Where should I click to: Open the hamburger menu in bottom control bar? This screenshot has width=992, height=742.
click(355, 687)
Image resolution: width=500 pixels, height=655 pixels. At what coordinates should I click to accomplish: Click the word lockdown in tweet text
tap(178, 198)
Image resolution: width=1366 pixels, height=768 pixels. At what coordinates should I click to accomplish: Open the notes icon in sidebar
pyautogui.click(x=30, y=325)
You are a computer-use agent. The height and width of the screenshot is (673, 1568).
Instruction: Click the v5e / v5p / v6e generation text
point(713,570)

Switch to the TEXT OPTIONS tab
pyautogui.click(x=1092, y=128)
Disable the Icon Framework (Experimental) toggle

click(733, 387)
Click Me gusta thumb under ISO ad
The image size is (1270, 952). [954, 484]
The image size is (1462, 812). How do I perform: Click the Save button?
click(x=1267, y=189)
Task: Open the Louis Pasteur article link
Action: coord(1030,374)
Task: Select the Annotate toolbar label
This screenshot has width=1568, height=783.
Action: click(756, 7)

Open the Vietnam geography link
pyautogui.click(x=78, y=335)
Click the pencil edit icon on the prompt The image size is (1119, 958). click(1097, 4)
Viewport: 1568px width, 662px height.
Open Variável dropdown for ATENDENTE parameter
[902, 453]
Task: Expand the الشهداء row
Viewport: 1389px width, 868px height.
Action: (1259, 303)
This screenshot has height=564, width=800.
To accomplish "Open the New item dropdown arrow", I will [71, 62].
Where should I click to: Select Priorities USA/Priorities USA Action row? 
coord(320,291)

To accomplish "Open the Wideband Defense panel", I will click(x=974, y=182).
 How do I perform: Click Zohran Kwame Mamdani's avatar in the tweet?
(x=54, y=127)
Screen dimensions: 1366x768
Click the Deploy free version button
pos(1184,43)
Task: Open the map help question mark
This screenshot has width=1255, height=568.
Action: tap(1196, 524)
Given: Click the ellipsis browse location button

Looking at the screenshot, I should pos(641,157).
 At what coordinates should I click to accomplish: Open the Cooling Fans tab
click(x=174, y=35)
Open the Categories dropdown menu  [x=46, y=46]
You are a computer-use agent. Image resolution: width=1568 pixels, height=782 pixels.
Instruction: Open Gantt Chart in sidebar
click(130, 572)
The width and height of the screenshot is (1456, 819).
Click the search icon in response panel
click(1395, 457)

[Task requirements] Report how many lines of the data above contain the string "width", giving only the number.

[Complete answer] 11